2.2.Erfordernis eines Vertrags

In der Entscheidung Ilsinger/Dreschers (C180/06 Rz 53) sprach der EuGH aus, der Verbraucherschutz der EuGVVO setze voraus, „dass der Verbraucher einen Vertrag mit einer Person geschlossen bzw bei einem Vertrag als Vertragspartner eine Person habe, die eine berufliche oder gewerbliche Tätigkeit ausübt“. In der Folge präzisierte der EuGH dies dahin, dass für das Vorliegen eines Vertrags im Sinne dieser Bestimmung erforderlich sei, dass der Unternehmer eine solche rechtliche Verpflichtung eingehe, indem er ein verbindliches Angebot mache, das hinsichtlich seines Gegenstands und seines Umfangs so klar und präzise sei, dass eine Vertragsbeziehung, wie sie diese Vorschrift voraussetze, entstehen könne.
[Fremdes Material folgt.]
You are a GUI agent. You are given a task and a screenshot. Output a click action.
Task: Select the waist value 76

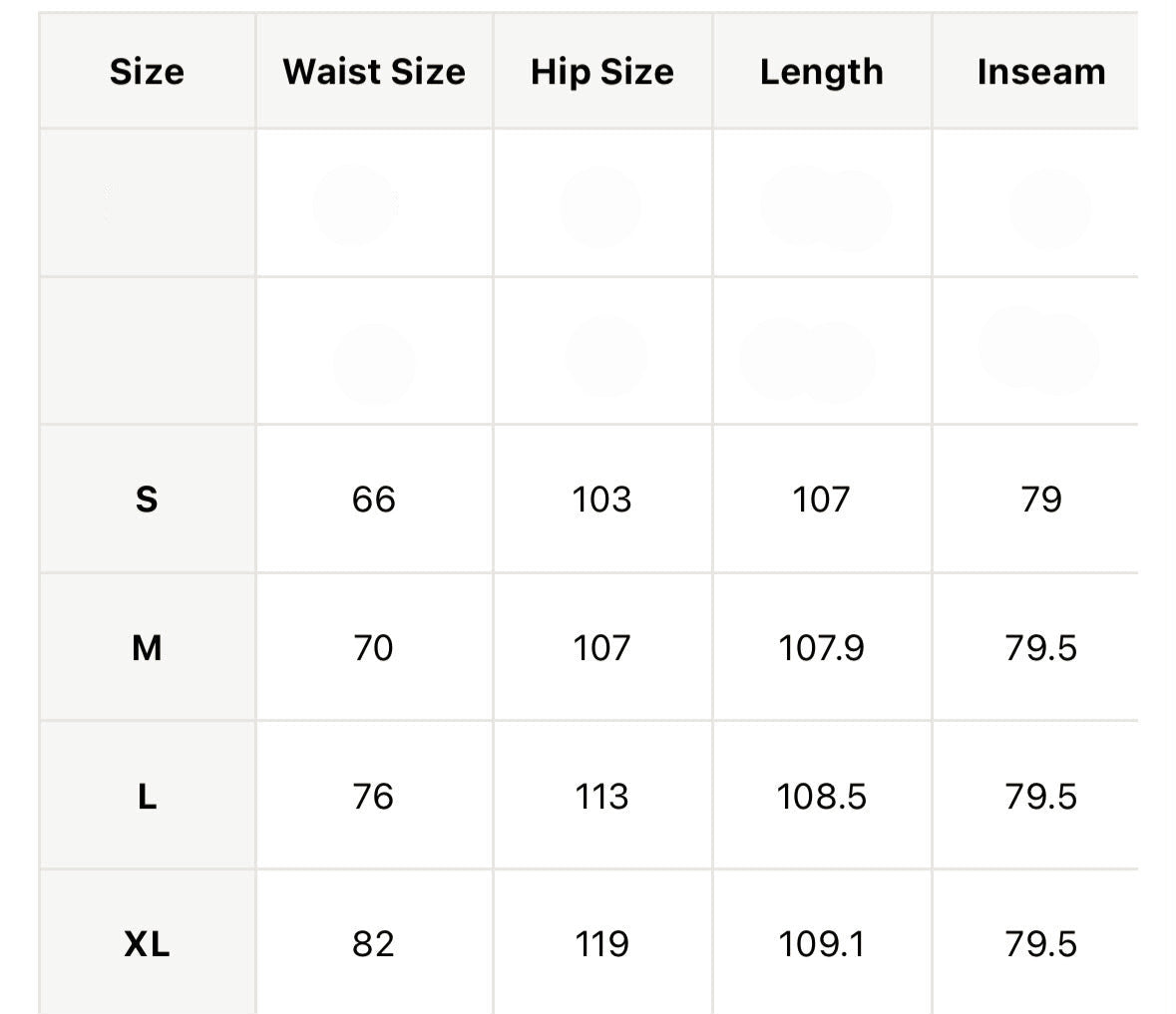pyautogui.click(x=373, y=796)
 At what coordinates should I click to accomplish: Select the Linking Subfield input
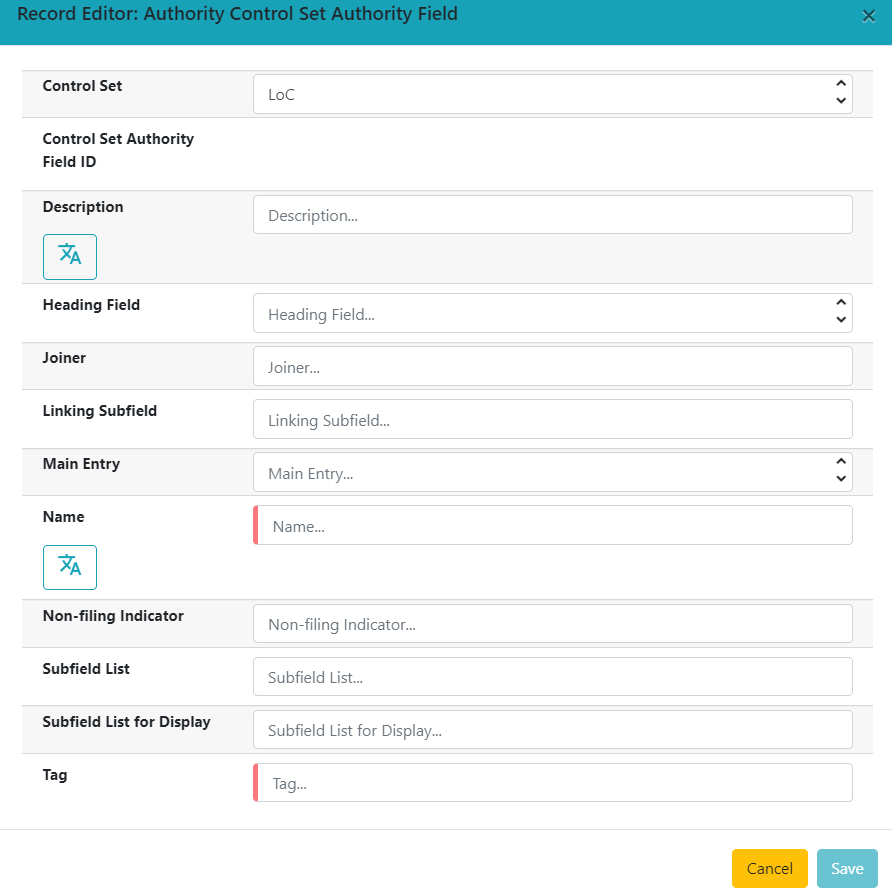[x=552, y=420]
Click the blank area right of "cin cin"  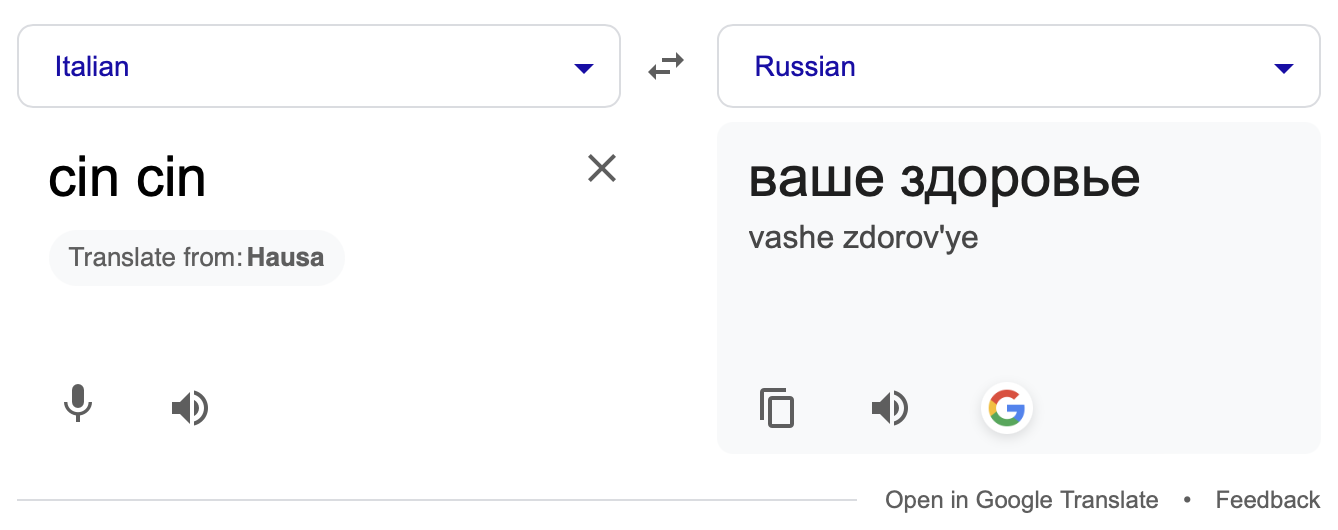pos(400,178)
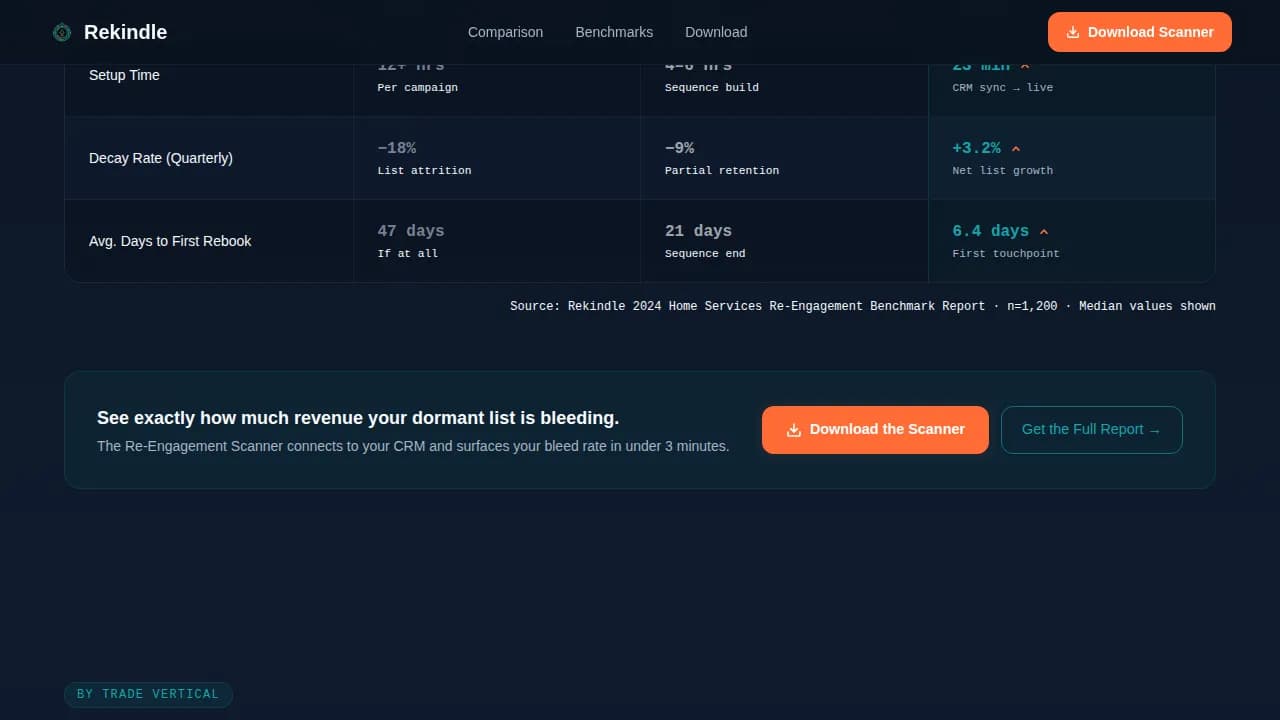Click the Avg. Days to First Rebook label
This screenshot has width=1280, height=720.
click(x=170, y=241)
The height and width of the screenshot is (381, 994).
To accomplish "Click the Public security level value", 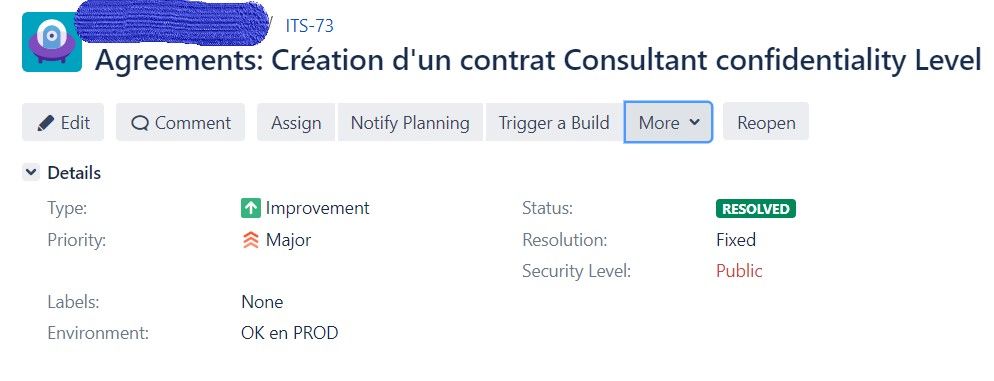I will point(739,271).
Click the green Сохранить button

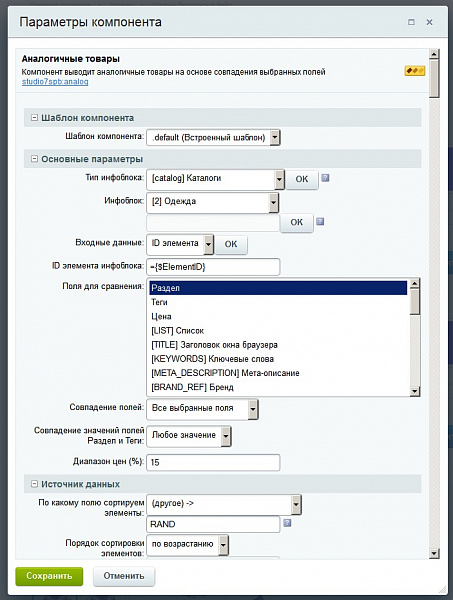[49, 576]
2.3. Deliktische Rechtsnatur der geltend gemachten Anspruchsgrundlagen

2.3.1. Der Kläger stützt sich ausdrücklich auf deliktische Ansprüche. Die Ansprüche des Klägers werden in der Klage ausdrücklich und in Fettdruck als „deliktisch“ bezeichnet und auf die Verletzung kapitalmarktrechtlicher Publizitätspflichten gestützt. Sämtliche Anspruchsgrundlagen, auf die sich der Kläger stützt wie § 37b WpHG, § 826 BGB, § 1295 Abs 2 ABGB (vorsätzlich sittenwidrige Schädigung) und Ansprüche aus unlauterem Wettbewerb sind deliktischer Natur. Weiters führt der Kläger im vorbereitenden Schriftsatz ON 12 ausdrücklich aus, die Ansprüche seien auf die Verletzung vorvertraglicher Informationspflichten gestützt. Im Revisionsrekurs stützt sich der Kläger demgegenüber primär auf den Verbrauchergerichtsstand nach Art 17 EuGVVO.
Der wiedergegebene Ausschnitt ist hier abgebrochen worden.